**Problem to work on**
Every line of the listing below should be written out exactly.

**Information provided**

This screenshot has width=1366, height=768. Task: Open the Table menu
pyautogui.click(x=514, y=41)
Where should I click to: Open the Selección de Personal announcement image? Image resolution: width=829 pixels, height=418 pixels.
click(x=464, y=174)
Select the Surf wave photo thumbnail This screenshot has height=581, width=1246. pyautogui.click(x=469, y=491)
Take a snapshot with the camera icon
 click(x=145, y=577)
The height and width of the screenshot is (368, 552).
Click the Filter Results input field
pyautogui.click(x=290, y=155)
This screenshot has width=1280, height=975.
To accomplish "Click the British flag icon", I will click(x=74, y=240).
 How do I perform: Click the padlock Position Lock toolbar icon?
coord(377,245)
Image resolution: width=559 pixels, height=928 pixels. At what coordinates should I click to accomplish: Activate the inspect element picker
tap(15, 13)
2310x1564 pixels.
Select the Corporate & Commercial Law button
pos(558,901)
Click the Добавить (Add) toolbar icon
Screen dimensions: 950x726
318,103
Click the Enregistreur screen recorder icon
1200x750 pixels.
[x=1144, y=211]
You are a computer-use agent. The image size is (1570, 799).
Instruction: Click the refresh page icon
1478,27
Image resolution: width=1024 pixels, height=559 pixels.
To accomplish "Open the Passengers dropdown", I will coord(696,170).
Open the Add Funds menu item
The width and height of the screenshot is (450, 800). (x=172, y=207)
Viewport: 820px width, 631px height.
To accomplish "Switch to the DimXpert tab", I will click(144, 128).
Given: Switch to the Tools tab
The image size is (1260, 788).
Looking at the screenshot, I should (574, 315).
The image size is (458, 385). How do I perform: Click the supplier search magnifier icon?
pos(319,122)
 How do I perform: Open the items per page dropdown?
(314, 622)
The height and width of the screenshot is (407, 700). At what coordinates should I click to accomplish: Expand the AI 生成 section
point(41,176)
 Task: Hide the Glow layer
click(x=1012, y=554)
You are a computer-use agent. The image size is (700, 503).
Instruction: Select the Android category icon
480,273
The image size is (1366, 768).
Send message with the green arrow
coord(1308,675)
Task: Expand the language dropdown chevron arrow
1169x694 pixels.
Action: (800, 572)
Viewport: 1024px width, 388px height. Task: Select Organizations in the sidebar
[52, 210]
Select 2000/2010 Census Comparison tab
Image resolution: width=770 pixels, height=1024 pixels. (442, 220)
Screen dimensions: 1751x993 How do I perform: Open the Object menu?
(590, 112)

**Exercise output**
This screenshot has width=1366, height=768. Task: Open the Table menu
pyautogui.click(x=514, y=41)
Where should I click to: Open the Selección de Personal announcement image? Image resolution: width=829 pixels, height=418 pixels.
click(x=464, y=174)
Select the Surf wave photo thumbnail This screenshot has height=581, width=1246. pyautogui.click(x=469, y=491)
Take a snapshot with the camera icon
 click(x=145, y=577)
The height and width of the screenshot is (368, 552).
Click the Filter Results input field
pyautogui.click(x=290, y=155)
This screenshot has width=1280, height=975.
To accomplish "Click the British flag icon", I will click(x=74, y=240).
 How do I perform: Click the padlock Position Lock toolbar icon?
coord(377,245)
Image resolution: width=559 pixels, height=928 pixels. At what coordinates should I click to accomplish: Activate the inspect element picker
tap(15, 13)
2310x1564 pixels.
Select the Corporate & Commercial Law button
pos(558,901)
Click the Добавить (Add) toolbar icon
Screen dimensions: 950x726
318,103
Click the Enregistreur screen recorder icon
1200x750 pixels.
[x=1144, y=211]
You are a computer-use agent. The image size is (1570, 799).
Instruction: Click the refresh page icon
1478,27
Image resolution: width=1024 pixels, height=559 pixels.
To accomplish "Open the Passengers dropdown", I will coord(696,170).
Open the Add Funds menu item
The width and height of the screenshot is (450, 800). (x=172, y=207)
Viewport: 820px width, 631px height.
To accomplish "Switch to the DimXpert tab", I will click(144, 128).
Given: Switch to the Tools tab
The image size is (1260, 788).
Looking at the screenshot, I should (574, 315).
The image size is (458, 385). How do I perform: Click the supplier search magnifier icon?
pos(319,122)
 How do I perform: Open the items per page dropdown?
(314, 622)
The height and width of the screenshot is (407, 700). At what coordinates should I click to accomplish: Expand the AI 生成 section
point(41,176)
 Task: Hide the Glow layer
click(x=1012, y=554)
You are a computer-use agent. The image size is (700, 503).
Instruction: Select the Android category icon
480,273
The image size is (1366, 768).
Send message with the green arrow
coord(1308,675)
Task: Expand the language dropdown chevron arrow
1169x694 pixels.
Action: (800, 572)
Viewport: 1024px width, 388px height. Task: Select Organizations in the sidebar
[52, 210]
Select 2000/2010 Census Comparison tab
Image resolution: width=770 pixels, height=1024 pixels. (442, 220)
Screen dimensions: 1751x993 How do I perform: Open the Object menu?
(590, 112)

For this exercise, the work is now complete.